Congenital Hemolytic and Dyserythropoietic Anemias

The purpose of this study is to explore for known or yet unknown genetic mutations causative for non-immune hemolysis and/or anemia, in patients with hemoglobin disorders, membrane skeleton defects (a group of diseases including hereditary spherocytosis, hereditary elliptocytosis and pyropoikilocytosis, and hereditary stomatocytosis syndromes), RBC enzymopathies (most common of them being glucose-6-phosphate dehydrogenase (G6PD) and pyruvate kinase deficiency), and congenital dyserythropoietic anemias. The goal is to optimize genetic diagnosis for patients with non-immune congenital hemolytic anemias, and advance research on the pathogenesis and potentially improve treatment options for these rare disorders. We include analysis for genes that are known or suspected to participate in the making of healthy red blood cells. Sequencing analysis of the UDP glucuronosyltransferase 1 family, polypeptide A1 (UGT1A1) is also included because the clinical care of these patients frequently necessitate such testing to evaluate for increased risk of cholelithiasis, due to co-inheritance of Gilbert syndrome.

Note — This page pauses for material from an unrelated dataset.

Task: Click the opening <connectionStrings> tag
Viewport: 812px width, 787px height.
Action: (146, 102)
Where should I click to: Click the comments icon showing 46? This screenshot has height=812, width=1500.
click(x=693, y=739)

This is a non-interventional study, focusing on improving diagnosis and understanding the mechanisms of how abnormalities of genes may affect the making and survival of red blood cells.

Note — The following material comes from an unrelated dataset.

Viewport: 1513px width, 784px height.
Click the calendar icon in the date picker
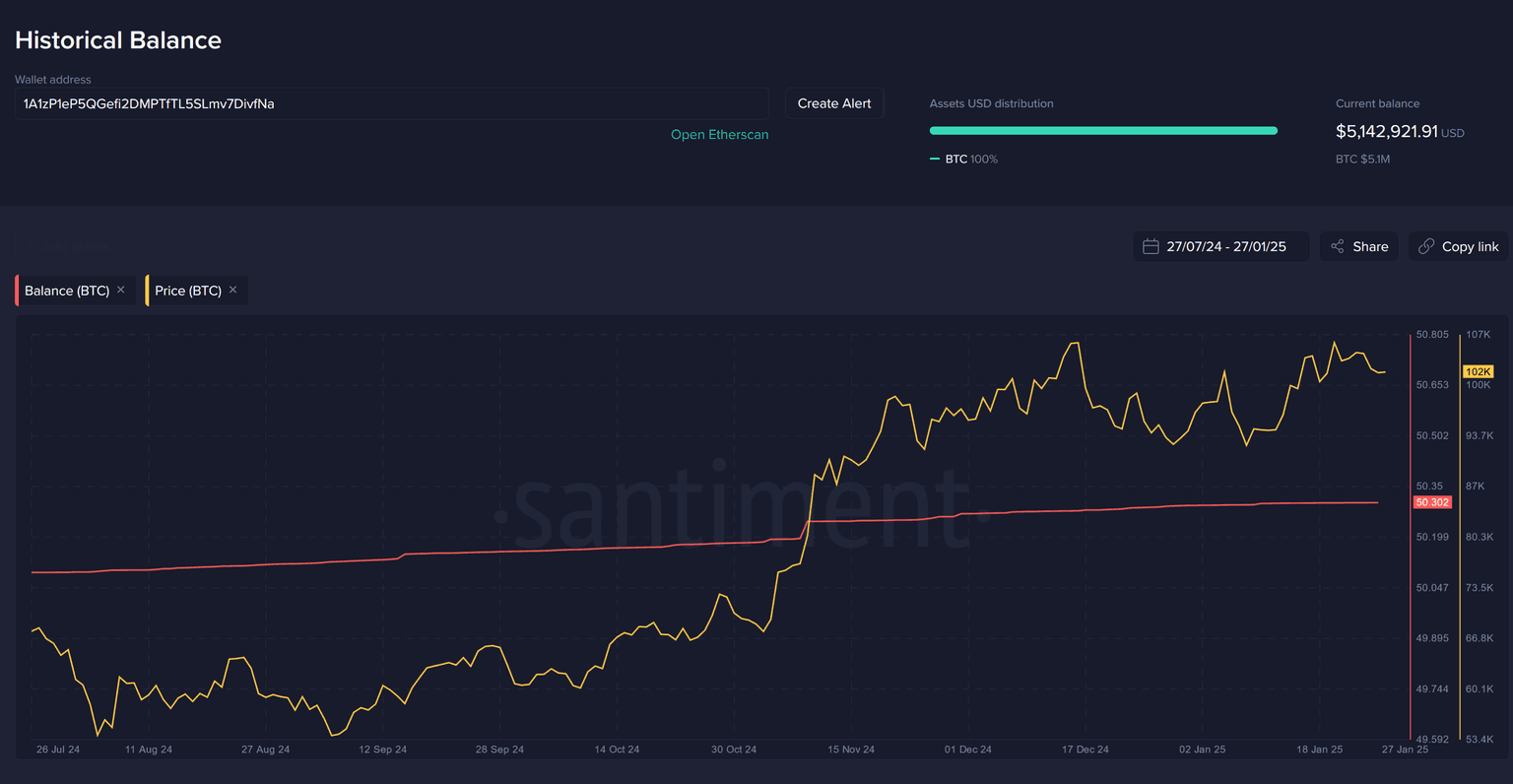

The traditional tests that usually suggest the diagnosis of an erythrocyte cytoskeleton defect or a RBC enzymopathy (erythrocyte morphology in the blood smear, osmotic fragility test, and ektacytometry or enzyme activity assay respectively) do not always provide a definitive diagnosis, especially because the diagnosis with those methods requires a pure population of the patient's red blood cells, obtainable three months after last PRBC transfusion, and is therefore complicated or impossible in the patients who need frequent transfusions. Erythrocyte membrane proteins can be prepared from washed red blood cells or potentially from isolated reticulocytes from the patient. Analysis of such sample by electrophoresis on polyacrylamide gel followed by western blot for specific proteins can be a valuable tool that orients towards the diagnosis and may point to the specific gene responsible for the disease.

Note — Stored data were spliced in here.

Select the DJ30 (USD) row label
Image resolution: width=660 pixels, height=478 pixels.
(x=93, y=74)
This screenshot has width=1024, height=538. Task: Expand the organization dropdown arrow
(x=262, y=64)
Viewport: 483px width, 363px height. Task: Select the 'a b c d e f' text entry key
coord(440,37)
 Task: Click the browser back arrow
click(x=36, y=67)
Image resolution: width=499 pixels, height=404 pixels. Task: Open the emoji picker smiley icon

We propose a systematic approach to improve diagnostic evaluation of such diseases by completing a parallel analysis of ektacytometry, erythrocyte membrane proteins electrophoresis and western blot along with full exon sequencing using genomic DNA from isolated white blood cells in blood samples donated from approximately 400 patients and their parents. Our goal is to identify specific mutation(s) responsible for the patients' congenital hemolytic or dyserythropoietic anemia, and develop a genetic approach to the diagnosis of such diseases. In addition, such genetic data will offer valuable information towards understanding the pathogenesis of this group of diseases.